** Dataset records **

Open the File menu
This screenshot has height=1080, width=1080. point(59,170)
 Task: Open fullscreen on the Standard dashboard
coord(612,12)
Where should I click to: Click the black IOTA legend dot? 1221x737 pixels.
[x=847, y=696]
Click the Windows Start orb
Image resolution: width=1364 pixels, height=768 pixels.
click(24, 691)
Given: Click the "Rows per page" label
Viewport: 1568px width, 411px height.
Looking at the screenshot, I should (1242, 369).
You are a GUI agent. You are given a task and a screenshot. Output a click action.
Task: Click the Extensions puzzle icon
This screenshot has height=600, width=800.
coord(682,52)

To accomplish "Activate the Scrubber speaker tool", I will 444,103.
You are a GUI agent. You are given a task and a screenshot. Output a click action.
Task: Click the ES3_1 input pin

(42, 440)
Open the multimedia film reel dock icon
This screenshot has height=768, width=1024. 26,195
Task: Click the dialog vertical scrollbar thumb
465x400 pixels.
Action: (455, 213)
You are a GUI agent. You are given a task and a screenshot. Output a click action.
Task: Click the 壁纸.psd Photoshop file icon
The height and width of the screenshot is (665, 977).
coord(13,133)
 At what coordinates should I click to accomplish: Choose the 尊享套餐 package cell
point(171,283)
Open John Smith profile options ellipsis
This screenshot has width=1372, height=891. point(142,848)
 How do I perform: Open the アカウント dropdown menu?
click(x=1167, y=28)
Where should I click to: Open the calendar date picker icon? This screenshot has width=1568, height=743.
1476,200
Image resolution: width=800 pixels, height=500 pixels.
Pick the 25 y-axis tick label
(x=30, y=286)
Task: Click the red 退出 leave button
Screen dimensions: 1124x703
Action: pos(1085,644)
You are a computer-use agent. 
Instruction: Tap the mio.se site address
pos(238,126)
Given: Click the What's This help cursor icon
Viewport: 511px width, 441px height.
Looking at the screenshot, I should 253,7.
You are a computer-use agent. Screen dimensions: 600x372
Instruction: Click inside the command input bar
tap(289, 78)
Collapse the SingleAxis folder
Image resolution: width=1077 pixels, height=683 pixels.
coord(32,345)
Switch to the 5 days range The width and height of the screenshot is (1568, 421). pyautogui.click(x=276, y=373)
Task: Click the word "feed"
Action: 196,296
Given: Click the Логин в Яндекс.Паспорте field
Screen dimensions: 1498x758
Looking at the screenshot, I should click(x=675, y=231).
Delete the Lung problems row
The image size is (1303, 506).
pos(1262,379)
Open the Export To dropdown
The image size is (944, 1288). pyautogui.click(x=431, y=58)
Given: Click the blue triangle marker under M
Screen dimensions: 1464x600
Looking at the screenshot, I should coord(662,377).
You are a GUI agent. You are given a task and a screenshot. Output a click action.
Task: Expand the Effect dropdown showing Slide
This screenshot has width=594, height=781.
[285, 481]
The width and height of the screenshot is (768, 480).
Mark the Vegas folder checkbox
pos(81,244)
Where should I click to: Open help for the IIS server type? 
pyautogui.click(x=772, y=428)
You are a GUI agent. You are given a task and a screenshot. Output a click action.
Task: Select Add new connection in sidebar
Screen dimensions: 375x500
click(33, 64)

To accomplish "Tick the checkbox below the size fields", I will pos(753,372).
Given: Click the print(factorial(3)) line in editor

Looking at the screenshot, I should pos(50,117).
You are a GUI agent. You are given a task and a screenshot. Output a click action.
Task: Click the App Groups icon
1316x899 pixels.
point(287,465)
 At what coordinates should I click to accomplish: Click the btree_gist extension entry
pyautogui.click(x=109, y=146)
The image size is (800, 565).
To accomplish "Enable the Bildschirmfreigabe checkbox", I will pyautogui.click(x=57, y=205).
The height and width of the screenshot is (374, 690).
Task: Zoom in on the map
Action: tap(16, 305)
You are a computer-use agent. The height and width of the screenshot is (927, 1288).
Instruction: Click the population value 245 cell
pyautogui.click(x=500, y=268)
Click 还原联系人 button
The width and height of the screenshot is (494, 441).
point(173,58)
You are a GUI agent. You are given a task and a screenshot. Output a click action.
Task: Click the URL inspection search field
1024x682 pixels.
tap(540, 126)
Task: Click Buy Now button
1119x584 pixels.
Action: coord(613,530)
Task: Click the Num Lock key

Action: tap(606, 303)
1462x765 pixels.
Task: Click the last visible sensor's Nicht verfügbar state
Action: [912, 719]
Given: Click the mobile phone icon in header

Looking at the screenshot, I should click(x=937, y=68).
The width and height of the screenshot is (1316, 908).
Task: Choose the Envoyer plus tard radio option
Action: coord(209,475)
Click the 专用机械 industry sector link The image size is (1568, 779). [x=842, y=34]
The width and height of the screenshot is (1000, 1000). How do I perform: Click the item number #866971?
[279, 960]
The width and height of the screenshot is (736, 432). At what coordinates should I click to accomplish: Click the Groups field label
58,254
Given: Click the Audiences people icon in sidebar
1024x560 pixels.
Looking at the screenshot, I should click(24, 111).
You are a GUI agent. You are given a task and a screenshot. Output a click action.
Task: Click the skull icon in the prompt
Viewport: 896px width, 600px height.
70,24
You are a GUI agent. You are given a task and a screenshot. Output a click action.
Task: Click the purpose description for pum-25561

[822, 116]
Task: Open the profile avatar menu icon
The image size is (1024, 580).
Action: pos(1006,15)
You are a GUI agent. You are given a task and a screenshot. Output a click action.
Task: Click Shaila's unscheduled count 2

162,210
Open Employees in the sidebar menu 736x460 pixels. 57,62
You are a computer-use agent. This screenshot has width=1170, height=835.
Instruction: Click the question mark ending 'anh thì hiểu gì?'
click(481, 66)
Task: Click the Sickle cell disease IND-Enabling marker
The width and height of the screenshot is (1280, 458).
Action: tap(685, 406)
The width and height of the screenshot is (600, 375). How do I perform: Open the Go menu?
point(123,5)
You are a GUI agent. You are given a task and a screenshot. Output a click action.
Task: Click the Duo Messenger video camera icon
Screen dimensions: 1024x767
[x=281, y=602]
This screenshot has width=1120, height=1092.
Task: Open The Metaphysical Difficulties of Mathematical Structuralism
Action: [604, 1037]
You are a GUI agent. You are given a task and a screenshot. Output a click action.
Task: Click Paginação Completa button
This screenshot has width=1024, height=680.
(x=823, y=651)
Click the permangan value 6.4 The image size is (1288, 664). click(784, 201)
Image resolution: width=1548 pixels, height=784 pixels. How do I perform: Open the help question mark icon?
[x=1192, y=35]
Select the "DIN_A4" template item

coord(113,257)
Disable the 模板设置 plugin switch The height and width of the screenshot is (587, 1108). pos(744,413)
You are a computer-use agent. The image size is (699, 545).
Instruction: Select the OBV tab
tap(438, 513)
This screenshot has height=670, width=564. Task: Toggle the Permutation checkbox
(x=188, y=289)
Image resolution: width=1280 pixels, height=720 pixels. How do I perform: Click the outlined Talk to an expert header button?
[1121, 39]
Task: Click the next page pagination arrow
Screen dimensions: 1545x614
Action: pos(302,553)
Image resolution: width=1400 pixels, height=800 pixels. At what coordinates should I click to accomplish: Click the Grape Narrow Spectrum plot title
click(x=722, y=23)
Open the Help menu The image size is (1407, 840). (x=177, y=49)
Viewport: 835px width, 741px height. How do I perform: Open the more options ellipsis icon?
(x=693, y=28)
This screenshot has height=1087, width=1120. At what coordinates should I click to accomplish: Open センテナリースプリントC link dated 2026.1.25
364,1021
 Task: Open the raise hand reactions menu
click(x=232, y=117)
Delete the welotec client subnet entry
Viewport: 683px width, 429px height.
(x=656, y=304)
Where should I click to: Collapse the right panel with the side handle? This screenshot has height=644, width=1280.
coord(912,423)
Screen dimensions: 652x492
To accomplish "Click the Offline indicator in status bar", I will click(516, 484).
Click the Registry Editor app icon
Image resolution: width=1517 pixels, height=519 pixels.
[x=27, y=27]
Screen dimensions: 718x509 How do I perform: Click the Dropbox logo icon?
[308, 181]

** Exercise **
Wherever the string "computer" is found in the entries, copy the line it sits in.

** Answer space **
You are a computer-use agent. 
You are a computer-use agent. Screen dimensions: 600x372
You are a computer-use agent. The height and width of the screenshot is (927, 1288).
You are a computer-use agent. This screenshot has width=1170, height=835.
You are a computer-use agent. The image size is (699, 545).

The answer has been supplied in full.